Cheryl wrote of her view of her hometown at age 18: “A dirt-street town with familiar faces, loose dogs, and few opportunities.” But today, she reflects nostalgically on the sense of safety she had as a kid in Pawnee Rock, and the joys of small town living.
Cheryl is a natural born wordsmith. As a high school student, she wrote about her school for the local newspaper in Larned. Her writing skills were helpful as she followed her older brother to KU, although as a matter of teenage rebellion she refused to major in journalism because he had already done so. She graduated in education and settled in Emporia, but the urge to write continued.

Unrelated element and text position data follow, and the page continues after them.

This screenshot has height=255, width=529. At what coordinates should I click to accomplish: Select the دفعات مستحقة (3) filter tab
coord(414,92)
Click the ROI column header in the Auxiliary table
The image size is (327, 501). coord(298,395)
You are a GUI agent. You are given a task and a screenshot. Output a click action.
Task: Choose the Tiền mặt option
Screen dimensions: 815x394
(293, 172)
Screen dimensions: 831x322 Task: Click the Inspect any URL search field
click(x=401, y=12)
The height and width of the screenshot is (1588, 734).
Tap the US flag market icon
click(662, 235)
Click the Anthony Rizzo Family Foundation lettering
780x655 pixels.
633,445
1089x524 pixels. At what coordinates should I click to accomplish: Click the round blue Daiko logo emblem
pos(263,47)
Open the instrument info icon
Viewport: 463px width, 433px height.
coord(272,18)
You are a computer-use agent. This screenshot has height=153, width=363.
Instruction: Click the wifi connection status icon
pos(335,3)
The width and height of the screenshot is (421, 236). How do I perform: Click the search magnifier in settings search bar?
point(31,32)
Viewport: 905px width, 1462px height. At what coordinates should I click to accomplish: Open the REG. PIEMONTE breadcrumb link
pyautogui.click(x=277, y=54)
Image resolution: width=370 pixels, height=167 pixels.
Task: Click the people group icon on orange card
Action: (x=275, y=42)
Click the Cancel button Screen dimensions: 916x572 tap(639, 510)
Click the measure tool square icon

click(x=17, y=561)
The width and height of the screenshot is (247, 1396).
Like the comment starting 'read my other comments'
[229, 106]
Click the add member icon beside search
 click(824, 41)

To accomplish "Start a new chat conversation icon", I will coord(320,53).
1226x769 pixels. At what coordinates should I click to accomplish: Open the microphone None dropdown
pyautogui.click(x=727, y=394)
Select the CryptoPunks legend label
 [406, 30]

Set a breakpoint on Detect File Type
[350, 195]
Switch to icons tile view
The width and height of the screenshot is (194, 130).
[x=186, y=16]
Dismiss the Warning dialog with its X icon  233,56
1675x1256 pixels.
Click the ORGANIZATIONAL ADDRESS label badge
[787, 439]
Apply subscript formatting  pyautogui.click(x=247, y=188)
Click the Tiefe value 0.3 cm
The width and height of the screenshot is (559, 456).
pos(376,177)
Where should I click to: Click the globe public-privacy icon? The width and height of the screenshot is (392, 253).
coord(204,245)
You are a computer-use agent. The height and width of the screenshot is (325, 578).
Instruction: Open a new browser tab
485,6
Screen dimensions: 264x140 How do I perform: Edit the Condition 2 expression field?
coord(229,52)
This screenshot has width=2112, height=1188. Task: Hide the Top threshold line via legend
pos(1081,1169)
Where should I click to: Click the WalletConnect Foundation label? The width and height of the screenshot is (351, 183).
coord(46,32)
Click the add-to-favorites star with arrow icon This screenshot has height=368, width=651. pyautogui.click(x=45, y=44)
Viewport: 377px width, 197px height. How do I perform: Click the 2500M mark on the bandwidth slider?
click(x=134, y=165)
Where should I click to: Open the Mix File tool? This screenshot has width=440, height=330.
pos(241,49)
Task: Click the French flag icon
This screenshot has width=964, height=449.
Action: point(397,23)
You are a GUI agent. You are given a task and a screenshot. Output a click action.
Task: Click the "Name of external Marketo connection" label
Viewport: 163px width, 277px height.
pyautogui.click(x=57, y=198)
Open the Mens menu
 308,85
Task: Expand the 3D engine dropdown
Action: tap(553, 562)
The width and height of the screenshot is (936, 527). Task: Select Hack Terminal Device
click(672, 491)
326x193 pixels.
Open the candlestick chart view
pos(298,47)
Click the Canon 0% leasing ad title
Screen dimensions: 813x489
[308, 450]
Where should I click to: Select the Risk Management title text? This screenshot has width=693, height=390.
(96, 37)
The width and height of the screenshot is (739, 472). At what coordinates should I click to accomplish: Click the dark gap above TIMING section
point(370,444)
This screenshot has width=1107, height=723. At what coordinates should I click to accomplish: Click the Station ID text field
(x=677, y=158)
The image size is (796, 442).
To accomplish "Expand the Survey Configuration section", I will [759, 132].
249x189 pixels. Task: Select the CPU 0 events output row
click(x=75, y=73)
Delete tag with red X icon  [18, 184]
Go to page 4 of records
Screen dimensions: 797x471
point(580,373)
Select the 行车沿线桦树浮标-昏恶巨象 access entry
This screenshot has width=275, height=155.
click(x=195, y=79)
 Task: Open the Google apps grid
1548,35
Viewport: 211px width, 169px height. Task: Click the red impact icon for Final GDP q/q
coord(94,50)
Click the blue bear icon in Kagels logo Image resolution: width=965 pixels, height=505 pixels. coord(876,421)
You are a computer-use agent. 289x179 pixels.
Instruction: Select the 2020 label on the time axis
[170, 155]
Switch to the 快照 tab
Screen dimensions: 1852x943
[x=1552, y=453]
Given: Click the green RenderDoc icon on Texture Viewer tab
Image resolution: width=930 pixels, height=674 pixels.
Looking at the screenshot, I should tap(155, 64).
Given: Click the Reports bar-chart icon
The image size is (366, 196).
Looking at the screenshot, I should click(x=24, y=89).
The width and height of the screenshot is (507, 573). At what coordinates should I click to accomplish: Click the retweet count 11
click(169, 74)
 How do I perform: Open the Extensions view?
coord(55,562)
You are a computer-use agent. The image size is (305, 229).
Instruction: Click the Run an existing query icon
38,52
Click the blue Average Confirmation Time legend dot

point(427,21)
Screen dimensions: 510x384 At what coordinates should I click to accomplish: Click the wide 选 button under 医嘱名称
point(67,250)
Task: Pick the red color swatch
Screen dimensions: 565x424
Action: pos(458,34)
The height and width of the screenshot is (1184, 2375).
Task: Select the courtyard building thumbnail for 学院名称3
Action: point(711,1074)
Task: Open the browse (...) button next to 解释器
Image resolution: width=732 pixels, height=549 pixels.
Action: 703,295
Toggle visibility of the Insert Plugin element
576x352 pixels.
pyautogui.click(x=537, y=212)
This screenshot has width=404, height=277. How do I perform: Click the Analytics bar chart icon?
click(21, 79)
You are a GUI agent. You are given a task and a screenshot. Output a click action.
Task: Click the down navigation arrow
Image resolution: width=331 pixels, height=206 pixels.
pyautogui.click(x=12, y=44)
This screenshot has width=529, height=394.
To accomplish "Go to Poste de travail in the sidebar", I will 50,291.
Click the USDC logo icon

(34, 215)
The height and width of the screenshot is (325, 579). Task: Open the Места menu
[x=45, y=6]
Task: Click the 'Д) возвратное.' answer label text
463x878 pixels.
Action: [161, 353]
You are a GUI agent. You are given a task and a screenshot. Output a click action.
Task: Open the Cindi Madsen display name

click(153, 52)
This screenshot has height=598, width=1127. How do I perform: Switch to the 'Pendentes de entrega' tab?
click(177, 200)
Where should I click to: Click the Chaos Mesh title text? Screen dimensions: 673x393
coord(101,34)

“I always wanted to write a column about Kansas,” Cheryl said. “I pestered the people at the Emporia Gazette until they let me try it.” On January 28, 2003, her first column ran. Fittingly, it was the day before Kansas Day.
“As a writer, I can’t think of a subject I’d rather cover each week than the great state of Kansas—its small towns, the weather, the people, the landscape,” Cheryl wrote later. “I love this place.”
So Cheryl set out to write a weekly column with its focus on our state. She wrote, “I call this column “Flyover People” because of my fascination with the sky, the sunsets, the clouds, as well as the planes and travelers that inhabit the air. Our endless sky…belong(s) to us. It is ever-present, a player in our daily lives.”
Her love for Kansas came through, and her column gained quite a following. Then the column developed into a book.
“In March 2010, it hit me that the Kansas sesquicentennial was coming,” Cheryl said. “What better time to put a Kansas book together.” Cheryl got in touch with her older brother the journalist, and he helped her assemble some of her favorite essays into a book which was published in August 2010.
It is titled “Flyover People – Life on the Ground in a Rectangular State.” Her stories of life on the ground are, by turns, entertaining, humorous, and touching. She writes fascinating tales of small town Kansas people and her own experiences while growing up there.
“I’m documenting Kansas as it is at this point in time,” Cheryl said. “It’s a living history.” Cheryl and her husband Dave like to travel and experience those small towns first-hand.
“We’ll get in the car, pick a direction and just go,” Cheryl said. “Every town has something, and each town has its own personality. I can’t wait to see what’s there.” For more information, go to Flyover People.
And so, each week the Emporia Gazette carries her column, and people are enjoying her book. On June 18, 2011, she presented a reading of her work in the House Chamber of the Kansas Capitol building.
The author concludes her reading as the audience applauds -- not in a coffee shop, bookstore, or library, but in the chamber of the Kansas House of Representatives. How fitting that this author is Cheryl Unruh, who is making a difference by writing so passionately and eloquently about Kansas living. She manages to lift up the Flyover People of Kansas while staying down to earth.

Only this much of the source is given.